▶ [IHRE AUFGABE]: Schreiben Sie die folgenden Daten Zeile für Zeile wortgetreu ab und lassen Sie dabei alle Bilder weg.

▶ [DATEN]:
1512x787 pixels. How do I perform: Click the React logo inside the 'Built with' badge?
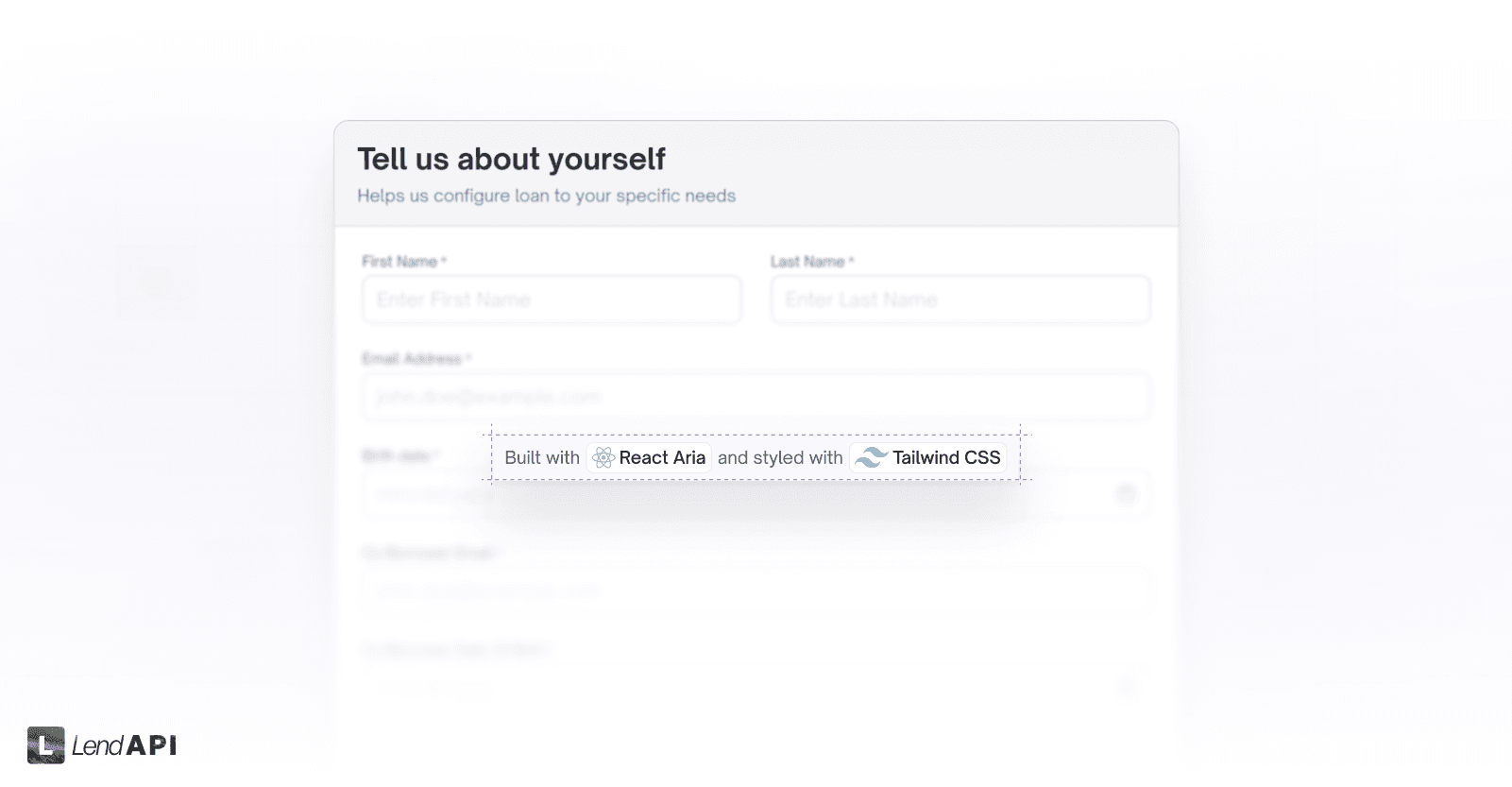point(603,457)
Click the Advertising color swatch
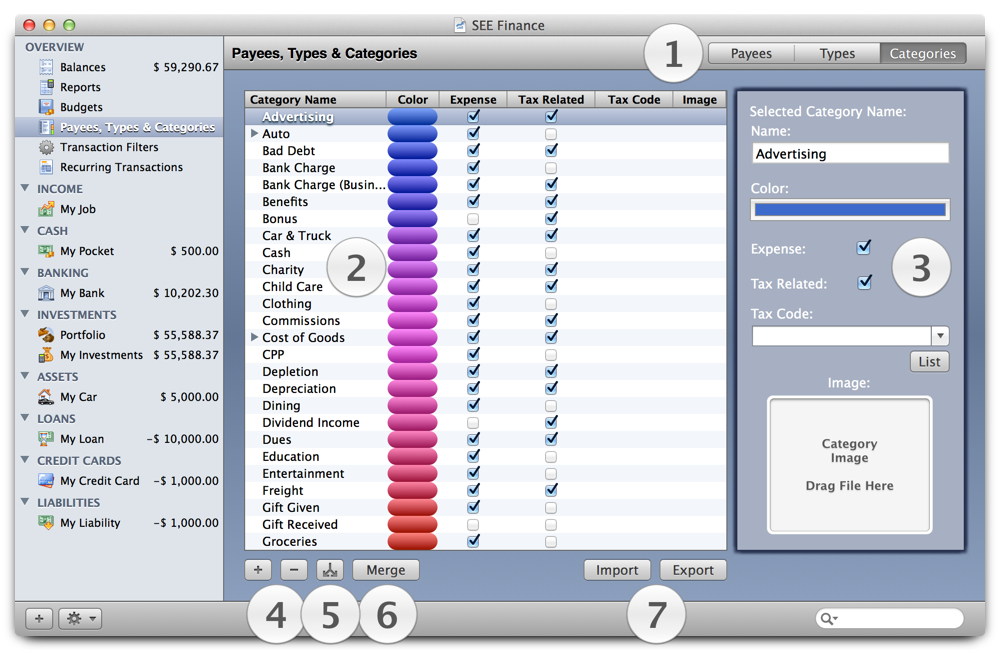 pyautogui.click(x=411, y=115)
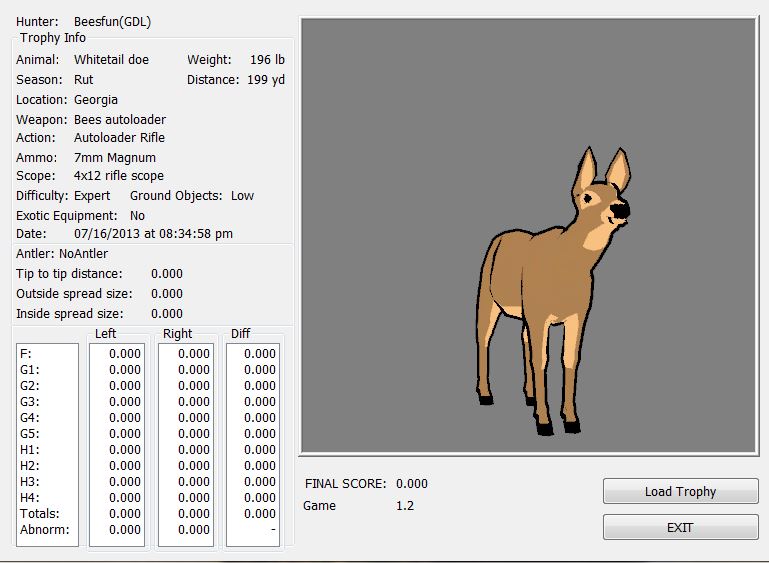
Task: Click the Scope value 4x12 rifle scope
Action: pyautogui.click(x=119, y=176)
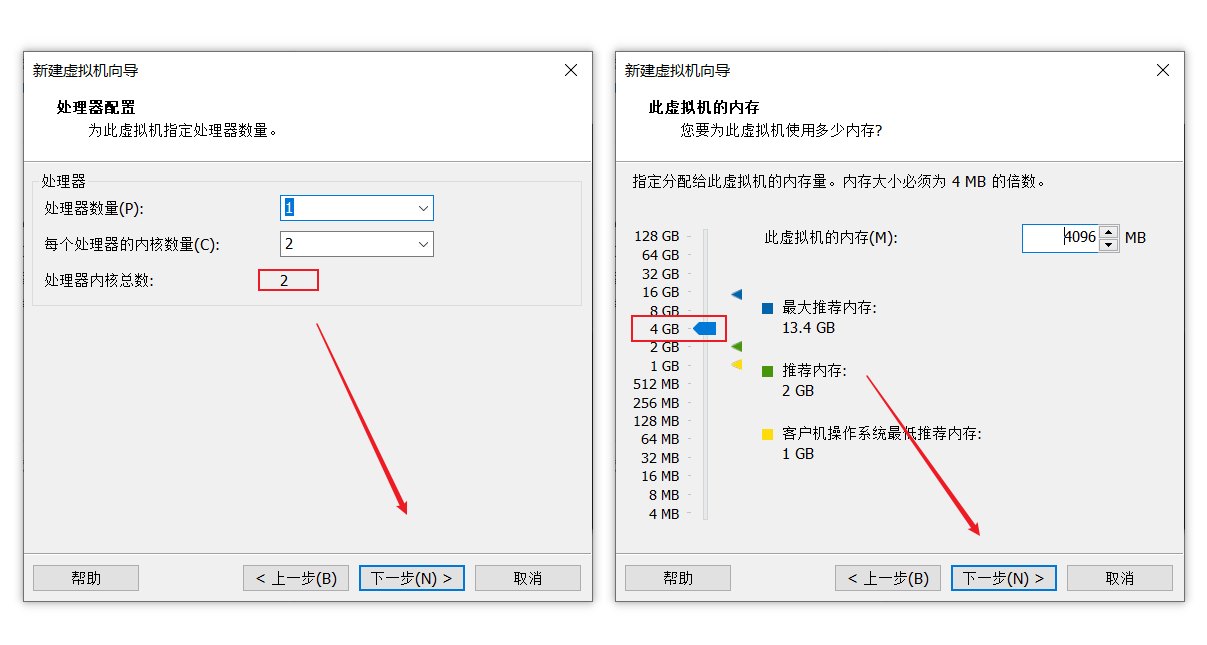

▶ [DIE LÖSUNG]:
1512x787 pixels. How do I perform: Click the React logo inside the 'Built with' badge?
point(603,457)
Click the Advertising color swatch
 pyautogui.click(x=411, y=115)
Task: Click the Scope value 4x12 rifle scope
Action: pyautogui.click(x=119, y=176)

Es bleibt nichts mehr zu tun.